Saturday, December 09, 2023

Discover Your Neighborhood Tree Score

The Woodland Trust has released a new interactive map which reveals the amount of tree canopy cover available in thousands of UK neighborhoods. Using the map you can discover the 'tree equity score' of Lower Layer Super Output Area (LSOA) in England, Scotland, Wales and Northern Ireland.

If you click on your neighborhood on the Tree Equity Score UK map you can discover its 'tree equity score', the current percentage of tree canopy cover, and the local levels of air pollution. The 'tree equity score' uses a range of factors to calculate "how well the benefits of trees are reaching communities living on low incomes and others disproportionately impacted by extreme heat, pollution and other environmental hazards." In other words it provides an overview of where investment in tree canopy cover is most acute. 

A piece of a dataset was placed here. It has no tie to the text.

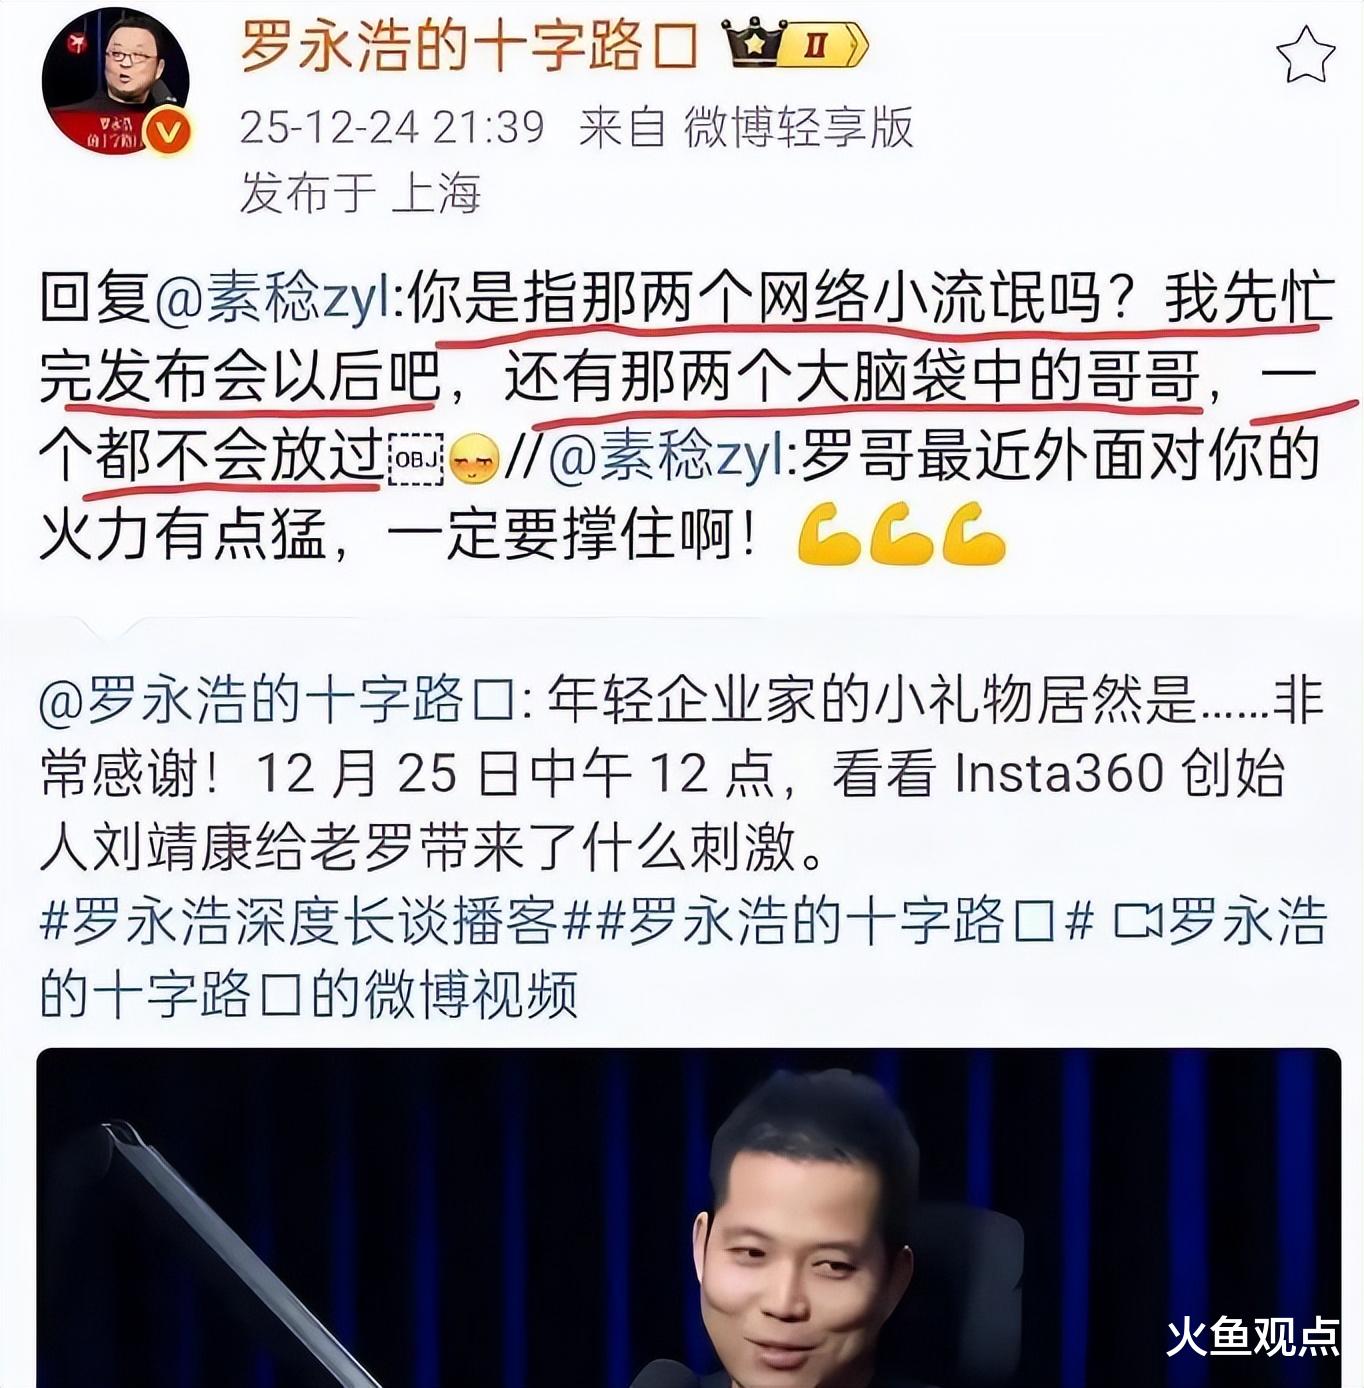Screen dimensions: 1364x1388
Task: Open 罗永浩的十字路口 username at top
Action: (x=468, y=44)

The score provides a single measure from 0-100 for each LSOA. The lower the tree equity score then the greater the need for investment.

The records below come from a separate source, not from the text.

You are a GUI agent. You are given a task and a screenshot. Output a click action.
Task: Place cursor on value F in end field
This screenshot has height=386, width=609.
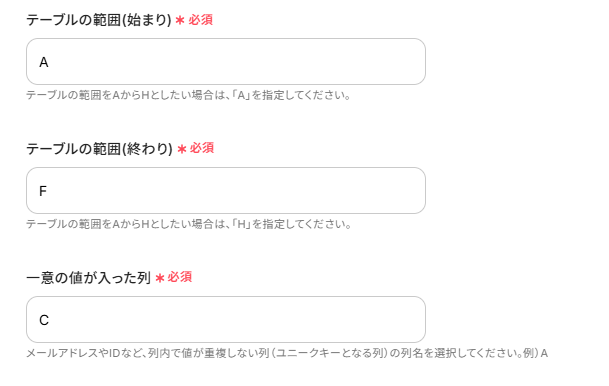point(43,191)
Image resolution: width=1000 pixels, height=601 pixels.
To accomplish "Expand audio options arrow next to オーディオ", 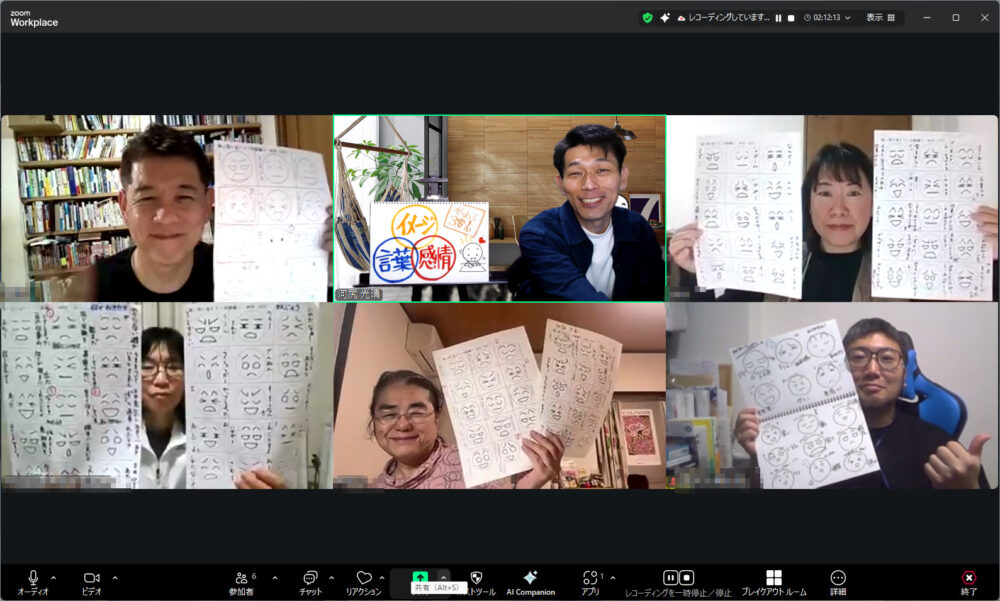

The Woodland Trust's Tree Equity Score map was made in partnership with American Forests and is similar to the US Tree Equity Score map. In both the UK and the US the number of trees and the amount of tree cover is often very closely tied to the distribution of income and race. Trees are usually very sparse in low income areas. On the other hand neighborhoods with lots of trees and tree cover are very often the most expensive areas in which to live.

A lack of trees and tree cover in cities is one of the biggest causes of urban heat islands. Urban heat islands are areas of towns and cities which can become unbearably hot, especially on days with extreme heat. These areas can often become 10-20 degrees warmer than other areas in the very same city. Urban heat islands tend to occur in areas with the densest built environments and with very little tree canopy cover. Using the tree equity score maps it is possible to quickly determine the neighborhoods most in need of increased tree canopy cover.